Start of ENTRIES PROVIDED

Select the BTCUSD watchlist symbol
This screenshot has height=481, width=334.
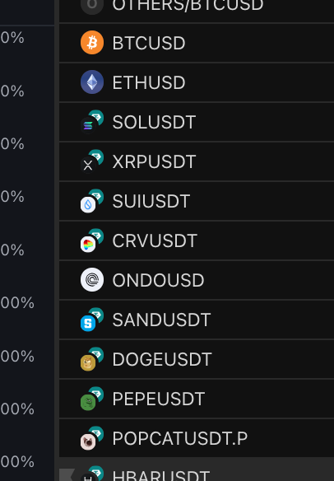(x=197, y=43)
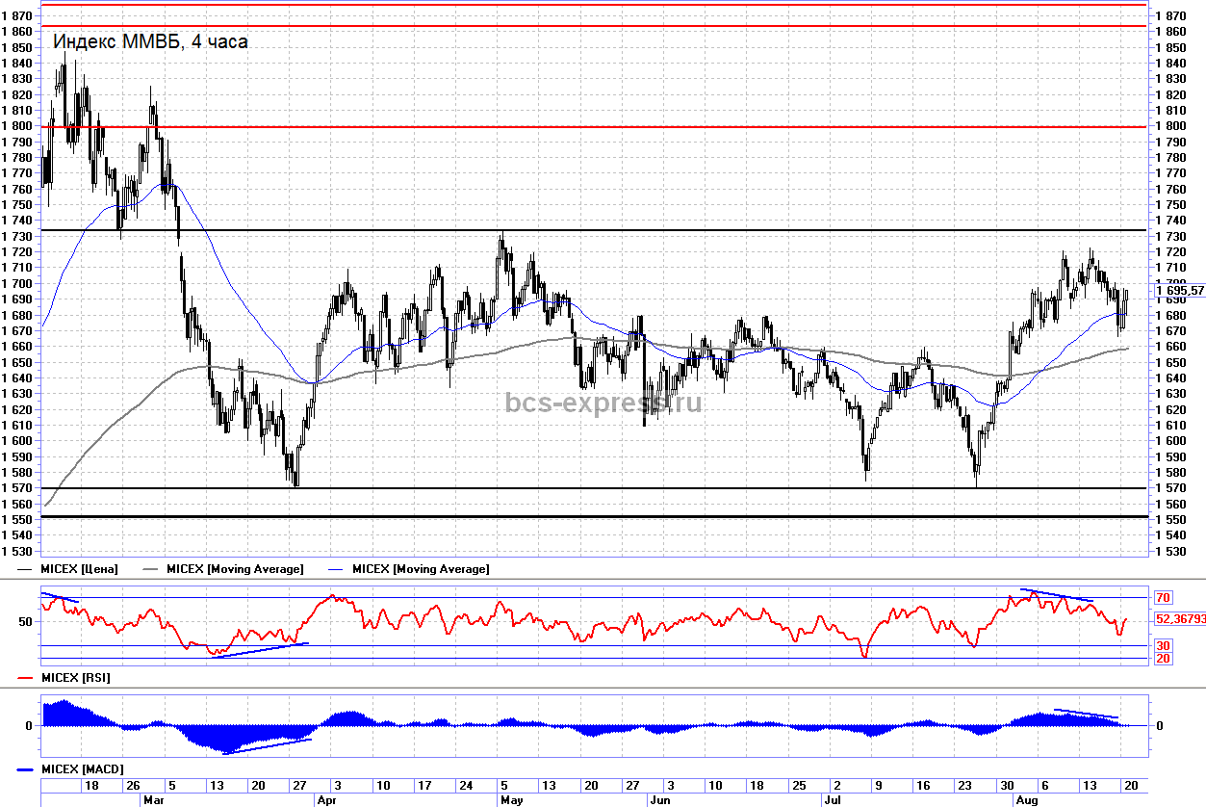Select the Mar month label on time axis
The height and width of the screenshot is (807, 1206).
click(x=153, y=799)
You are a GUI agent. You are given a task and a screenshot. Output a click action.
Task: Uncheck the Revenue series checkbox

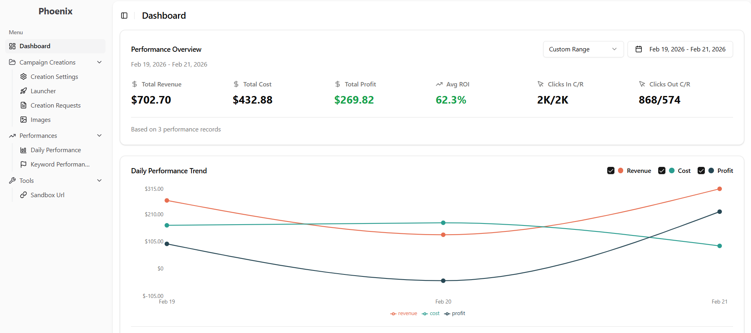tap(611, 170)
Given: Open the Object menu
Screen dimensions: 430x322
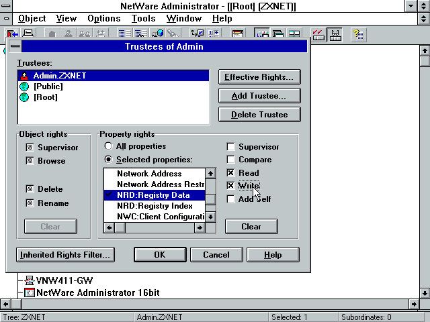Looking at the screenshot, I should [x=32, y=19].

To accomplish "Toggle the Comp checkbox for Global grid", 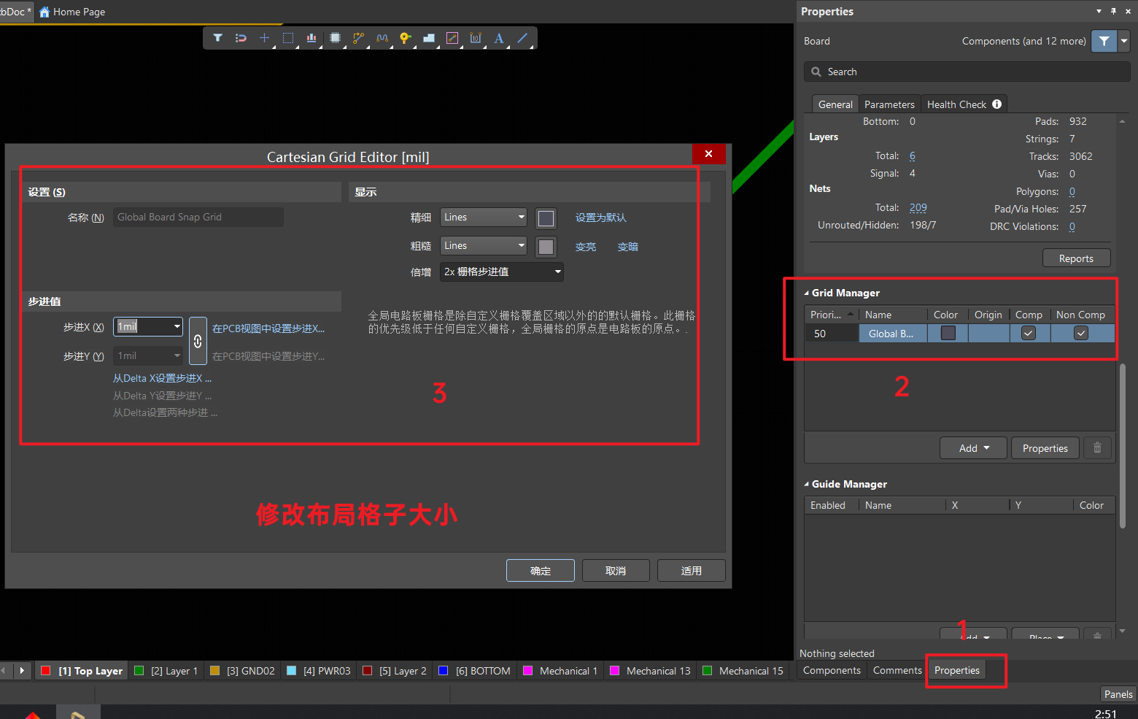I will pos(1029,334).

End of ENTRIES PROVIDED
Start of ENTRIES PROVIDED

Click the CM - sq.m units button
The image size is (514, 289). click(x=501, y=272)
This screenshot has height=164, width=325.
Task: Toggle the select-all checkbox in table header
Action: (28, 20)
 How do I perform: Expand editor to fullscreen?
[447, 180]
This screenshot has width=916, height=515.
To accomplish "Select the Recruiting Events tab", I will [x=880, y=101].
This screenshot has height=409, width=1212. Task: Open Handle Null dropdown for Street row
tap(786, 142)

End of ENTRIES PROVIDED

Using the entries above, transcribe exactly from the line that has "Select the BTCUSD watchlist symbol" through the line that has "Given: Open the Object menu". Pictures are dropped.

Select the BTCUSD watchlist symbol
This screenshot has height=481, width=334.
(x=197, y=43)
Select the Mar month label on time axis
The height and width of the screenshot is (807, 1206).
click(x=153, y=799)
You are a GUI agent. You are given a task and a screenshot. Output a click action.
Task: Uncheck the Revenue series checkbox

tap(611, 170)
Given: Open the Object menu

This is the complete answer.